«Hoje é um grande dia para o SNS para o país e para a cidade de Lisboa. Com a cedência de terrenos camarários para a construção de um novo edifício do IPO, com capacidade para atender mais 1500 doentes por ano, vamos ter mais e melhor IPO. Uma expansão das instalações que garante a continuidade do IPO em Lisboa e permitirá uma relação ainda mais humana com os doentes desta instituição de referência em todo o país. Ao mesmo tempo, vamos reorganizar o espaço público dando mais condições a esta unidade de saúde na sua ligação a uma Praça de Espanha mais verde».
Estas são as palavras do presidente da CML, Fernando Medina, na sua página do Facebook do dia 16 de janeiro. É tudo verdade, mas é apenas uma pequena parte da verdade. Ou melhor, é apenas uma quarta parte da verdade.
A verdade por inteiro é a proposta 698/CM/2016: a proposta de lançamento da hasta pública da parcela AB, resultante da Unidade de Execução da Praça de Espanha. Foi levada pelo presidente Fernando Medina à Assembleia Municipal para aprovação no dia 17 de janeiro.
Dito desta maneira, é conversa de políticos e de advogados. Ora, a referida parcela AB é o terreno onde estavam os feirantes da Praça de Espanha.
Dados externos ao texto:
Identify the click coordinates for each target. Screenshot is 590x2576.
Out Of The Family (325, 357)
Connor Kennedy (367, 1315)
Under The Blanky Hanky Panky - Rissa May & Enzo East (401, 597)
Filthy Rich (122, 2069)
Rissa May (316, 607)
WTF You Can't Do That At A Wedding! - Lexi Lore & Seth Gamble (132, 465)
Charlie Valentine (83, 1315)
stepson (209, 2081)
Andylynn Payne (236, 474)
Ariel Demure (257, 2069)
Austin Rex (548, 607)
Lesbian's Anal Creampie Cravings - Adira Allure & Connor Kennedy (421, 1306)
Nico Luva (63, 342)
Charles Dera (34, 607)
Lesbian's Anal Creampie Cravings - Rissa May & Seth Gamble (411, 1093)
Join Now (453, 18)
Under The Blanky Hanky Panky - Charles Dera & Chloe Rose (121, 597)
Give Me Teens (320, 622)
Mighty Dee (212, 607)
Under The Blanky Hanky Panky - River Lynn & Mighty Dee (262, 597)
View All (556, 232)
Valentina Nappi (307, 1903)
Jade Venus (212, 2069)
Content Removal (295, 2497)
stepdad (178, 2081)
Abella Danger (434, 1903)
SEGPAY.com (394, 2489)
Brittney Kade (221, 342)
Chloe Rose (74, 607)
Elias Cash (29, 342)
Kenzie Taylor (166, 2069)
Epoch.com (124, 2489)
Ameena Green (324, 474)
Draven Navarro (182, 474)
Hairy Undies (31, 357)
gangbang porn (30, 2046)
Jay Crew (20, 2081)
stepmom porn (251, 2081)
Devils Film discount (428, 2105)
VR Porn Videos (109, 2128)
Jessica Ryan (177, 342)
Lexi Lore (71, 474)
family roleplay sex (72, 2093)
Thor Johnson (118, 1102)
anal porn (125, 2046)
Dito assim, já toda a gente sabe do que se está a falar.
A proposta que foi à Assembleia Municipal (dividida em quatro partes) realmente tem lá um protocolo entre a CML e o IPO, mas tem sobretudo a criação de um eixo terciário na cidade de Lisboa.
Portanto, aquilo que se deliberou, em reunião de Câmara e na Assembleia, foi vender o terreno municipal na Praça de Espanha onde estavam os feirantes pelo valor de 16.450.000 (dezasseis milhões e quatrocentos e cinquenta mil) euros.
A Câmara resolveu vender essa parcela municipal, com área de 3.275 m2, exclusivamente destinada ao uso terciário. Ou seja, vai vender um dos ativos municipais mais importantes. Este está, aliás, no top ten dos ativos municipais. O valor base da hasta pública demonstra bem o valor que tem.
A maior estranheza decorre de ter-nos caído do céu um prédio de escritórios onde os sucessivos executivos PS juraram sempre que ia nascer um jardim.
Manuel Salgado, que era vice-presidente da CML em 2012, fez aprovar um projeto para tornar «a área central da Praça de Espanha um jardim de utilização intensa». E acrescentava: «É possível, retirando os comerciantes e o terminal de transportes, fazer uma rotunda triangular e ganhar quatro hectares de terreno e fazer um jardim».
Em setembro, de 2015, já com Fernando Medina na presidência, discutiu-se o pagamento de 820.000 euros aos 69 comerciantes e declarava-se a ambição de reconverter o espaço, através da «criação de uma Praça pública de qualidade perfeitamente integrada na malha urbana, com vocação relevante para a fixação de atividades de lazer».
Ou seja, enquanto lá estiveram os feirantes, prometeu-se um jardim. Depois de os feirantes terem sido indemnizados para sair, prometeu-se mais SNS e IPO.
Nada nos mete mais medo do que o cancro. Nada nos suscita mais amor e compaixão do que os doentes e suas famílias, que somos todos nós.
Talvez por isso seja tão errado usar os mais nobres sentimentos humanos para disfarçar mais uma venda de património.